Where behavioral changes have failed, chemistry might succeed. The drug semaglutide mimics a protein in the gut that assists digestion. After a meal, semaglutide stimulates the release of insulin, lowering blood sugar. It also appears to slow the emptying of the stomach, which reduces feelings of hunger. “There also seems to be an effect of these medications in the brain that affects food reward,” Yanovski said. “People on semaglutide report they’re not thinking about food all the time.”

Every drug has side effects. Patients on semaglutide and similar drugs have reported nausea and vomiting, which can be partly managed by starting patients on a low dose. The drugs can also produce gallstones, which are common among all patients undergoing rapid weight loss. Some people using Ozempic report accelerated “facial aging” when they lose fat in their cheeks.

Nevertheless, as a medical achievement, these drugs are stupendous inventions. But as I’ve written in The Atlantic, invention is one thing; implementation is another. And the current rollout of these weight-loss drugs raises questions about ethics, fairness, culture, and America’s berserk relationship with beauty.

Ozempic and Wegovy can cost roughly $1,000 or more a month for people trying to lose weight. Most insurance companies do not cover weight-loss medication. In the U.S., racial and ethnic minorities and low-income Americans have higher rates of diabetes and obesity. But because they cost $12,000 a year or more without insurance coverage—and that’s not even counting higher prices on the black market—the drugs’ first clientele is likely to be the richest Americans, not the poorest.

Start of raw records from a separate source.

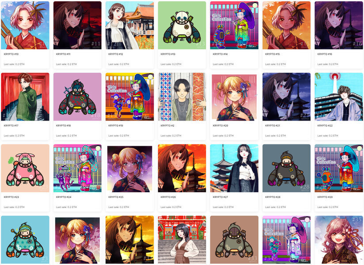The height and width of the screenshot is (265, 364).
Task: Click KRYPTO #21 last sale 0.2 ETH
Action: pos(275,136)
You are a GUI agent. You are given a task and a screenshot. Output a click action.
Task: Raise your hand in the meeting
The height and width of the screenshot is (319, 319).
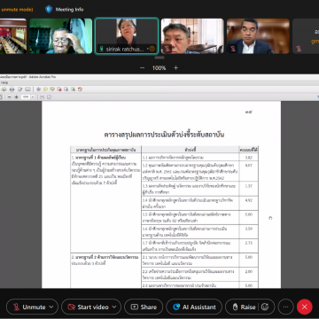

As demand rises, insurance rules and public policy might adapt. For the first time, the Federal Employee Health Benefit program agreed to cover some anti-obesity medication. Other insurance companies might follow. One Morgan Stanley model projected that semaglutide and similar weight-loss drugs could be a $30 billion market by 2030. That’s about 10 percent of all U.S. drug spending. This level of prevalence is inconceivable without insurance coverage, but coverage of these drugs could warp the cost of private and public insurance to an inconceivable degree. If every obese American were on semaglutide at its current price of $15,000 a year, the total cost would be roughly 10 percent of the entire U.S. economy, or $2.1 trillion. That’s not going to happen.

More likely is that influencers, celebrities, and millionaires will monopolize the market for weight-loss medication. In the past six months, Hollywood Ozempic stories have reached an obnoxious level of ubiquity. TikTok has become overrun with #myozempicjourney testimonials and week-by-week photo collages of disappearing waistlines. After years of magazines and advertisers grappling with the dangers of promoting unrealistic body images, New York magazine reports that “thin is in,” as the waifish “heroin chic” of the 1990s makes its medicalized return to the mainstream.

These drugs will also scramble our relationship with the basic concept of willpower in ways that aren’t cleanly good or bad. How long should doctors recommend that their patients press forward with “diet and exercise” recommendations now that pills and injectables may safely and more consistently keep off weight? Is the U.S. health-care system really ready to treat obesity like it’s any other disease? Obesity is not a failure of the will, Yanovski told me, again and again. “It is a complex chronic disease,” she said. “It affects almost every organ system. If you can successfully treat obesity instead of the individual conditions, it could have a positive impact on health.”

I think that’s right. But there is still something menacing in the rollout of these young miracles. Semaglutide seems to collapse the complex interplay of genes, environment, diet, metabolism, and exercise into a simple injection with a luxury price tag. I’m holding out hope that these drugs will soon augur a public-health revolution. In early 2023, however, they represent an elite cultural makeover more than a medical intervention.